Copy out the lines of the records below, and only those lines, from the one with "1025x670 pixels. At" through the one with "the Export Document", exactly as they appear.

**** Provided material

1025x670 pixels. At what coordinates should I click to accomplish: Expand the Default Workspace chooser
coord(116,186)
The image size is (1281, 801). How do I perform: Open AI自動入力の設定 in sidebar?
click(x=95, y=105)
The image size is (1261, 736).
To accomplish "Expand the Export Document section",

********
**** Provided material

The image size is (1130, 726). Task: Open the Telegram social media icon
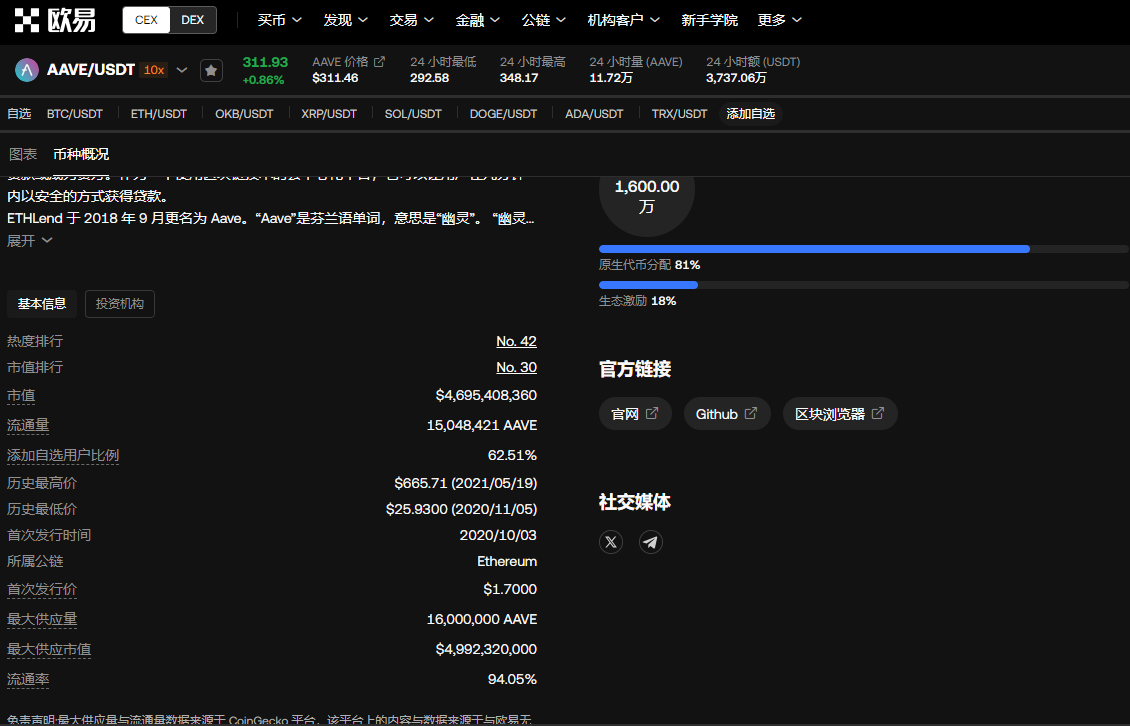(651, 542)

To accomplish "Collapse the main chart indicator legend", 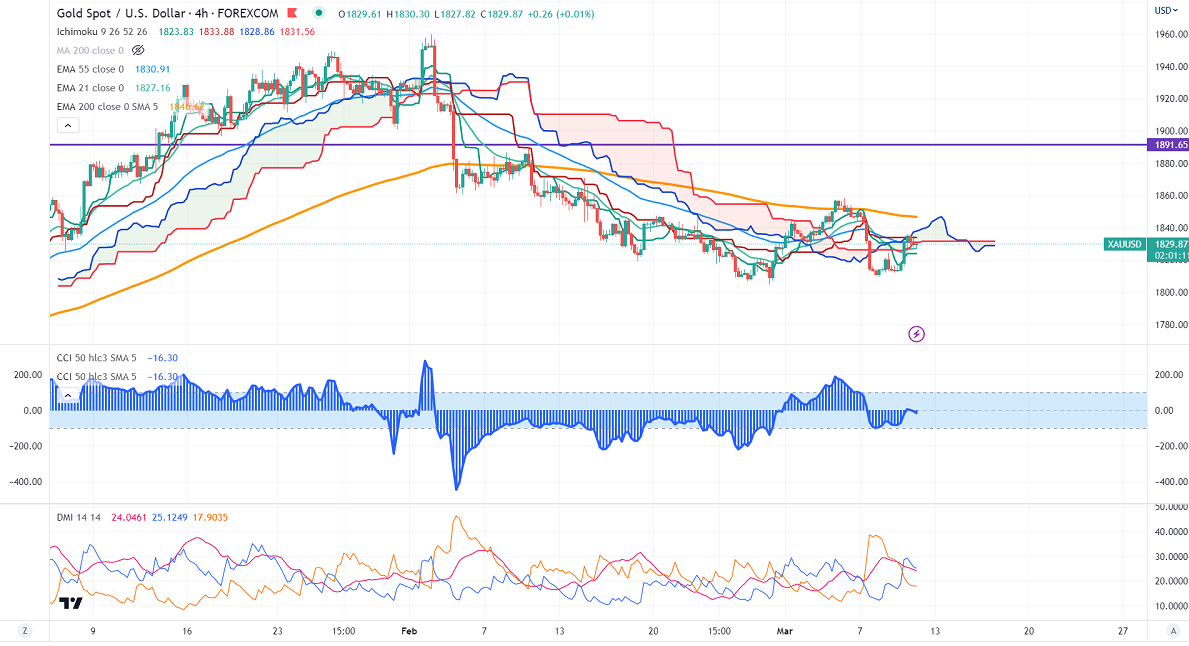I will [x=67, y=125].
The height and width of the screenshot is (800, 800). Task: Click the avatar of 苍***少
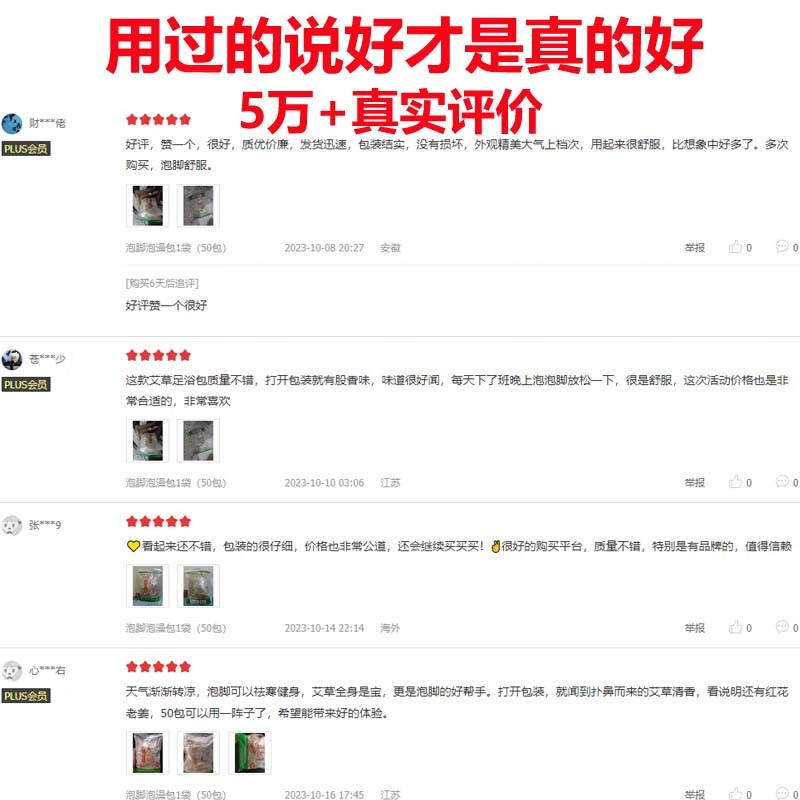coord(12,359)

********

▶ **Output for this task**:
1025x670 pixels. At what coordinates should I click to accomplish: Expand the Default Workspace chooser
coord(116,186)
The image size is (1281, 801). How do I perform: Open AI自動入力の設定 in sidebar?
click(x=95, y=105)
The image size is (1261, 736).
To accomplish "Expand the Export Document section",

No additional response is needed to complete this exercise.